Problem
Please extend the post about an R Gibbs sampler for Bayesian regression, picking up right after its final line of code.

R Gibbs Sampler for Bayesian Regression

I am trying to code a Gibbs sampler for a Bayesian regression model in R, and I am having trouble running my code. It seems there is something going on with the beta in the sigma.update function. When I run the code I get an error that says " Error in x %*% beta : non-conformable arguments" Here is what my code looks like:
x0 <- rep(1, 1000)
x1 <- rnorm(1000, 5, 7)
x <- cbind(x0, x1)
true_error <- rnorm(1000, 0, 2)
true_beta <- c(1.1, -8.2)
y <- x %*% true_beta + true_error
beta0 <- c(1, 1)
sigma0 <- 1
a <- b <- 1
burnin <- 0
thin <- 1
n <- 100
gibbs <- function(n.sims, beta.start, a, b,
y, x, burnin, thin) {
beta.draws <- matrix(NA, nrow=n.sims, ncol=1)
sigma.draws<- c()
beta.cur <- beta.start
sigma.update <- function(a,b, beta, y, x) {
1 / rgamma(1, a + ((length(x)) / 2),
b + (1 / 2) %*% (t(y - x %*% beta) %*% (y - x %*% beta)))
}
beta.update <- function(x, y, sigma) {
rnorm(1, (solve(t(x) %*% x) %*% t(x) %*% y),
sigma^2 * (solve(t(x) %*%x)))
}
for (i in 1:n.sims) {
sigma.cur <- sigma.update(a, b, beta.cur, y, x)
beta.cur <- beta.update(x, y, sigma.cur)
if (i > burnin & (i - burnin) %% thin == 0) {
sigma.draws[(i - burnin) / thin ] <- sigma.cur
beta.draws[(i - burnin) / thin,] <- beta.cur
}
}
return (list(sigma.draws, beta.draws) )
}
gibbs(n, beta0, a, b, y, x, burnin, thin)

Data segment
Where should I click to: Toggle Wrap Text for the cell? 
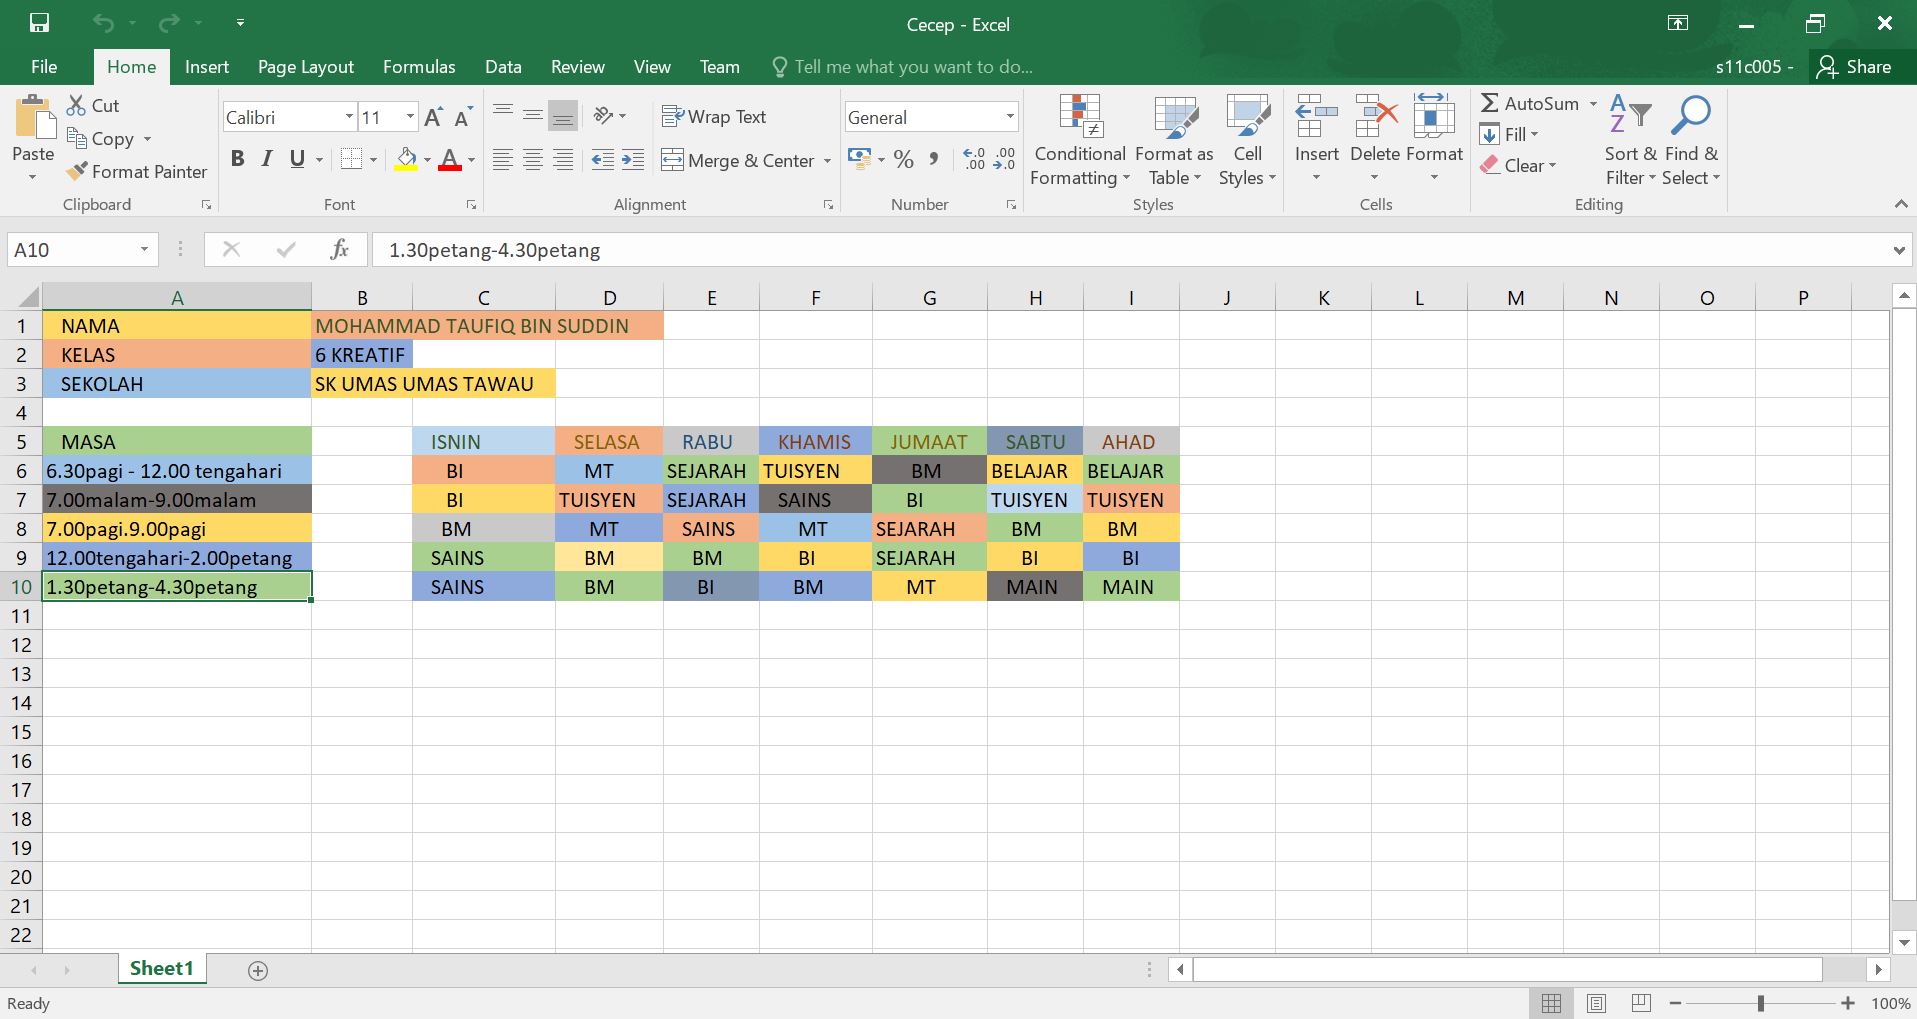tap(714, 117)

Task result
The function beta.update is not correct, it returns NaN. You are defining a matrix in the argument sd that is passed to rnorm, a vector is expected in this argument. I think what you are trying to do could be done in this way:
beta.update <- function(x, y, sigma) {
rn <- rnorm(n=2, mean=0, sd=sigma)
xtxinv <- solve(crossprod(x))
as.vector(xtxinv %*% crossprod(x, y)) + xtxinv %*% rn
}
Notice that you are computing some elements that are fixed at all iterations. For example, you could define t(x) %*% x once and pass this element as argument to other functions. In this way you avoid doing these operations at every iteration, saving some computations and probably some time.
Edit
Based on your code, this is what I do:
x0 <- rep(1, 1000)
x1 <- rnorm(1000, 5, 7)
x <- cbind(x0, x1)
true_error <- rnorm(1000, 0, 2)
true_beta <- c(1.1, -8.2)
y <- x %*% true_beta + true_error
beta0 <- c(1, 1)
sigma0 <- 1
a <- b <- 1
burnin <- 0
thin <- 1
n <- 100
gibbs <- function(n.sims, beta.start, a, b, y, x, burnin, thin)
{
beta.draws <- matrix(NA, nrow=n.sims, ncol=2)
sigma.draws<- c()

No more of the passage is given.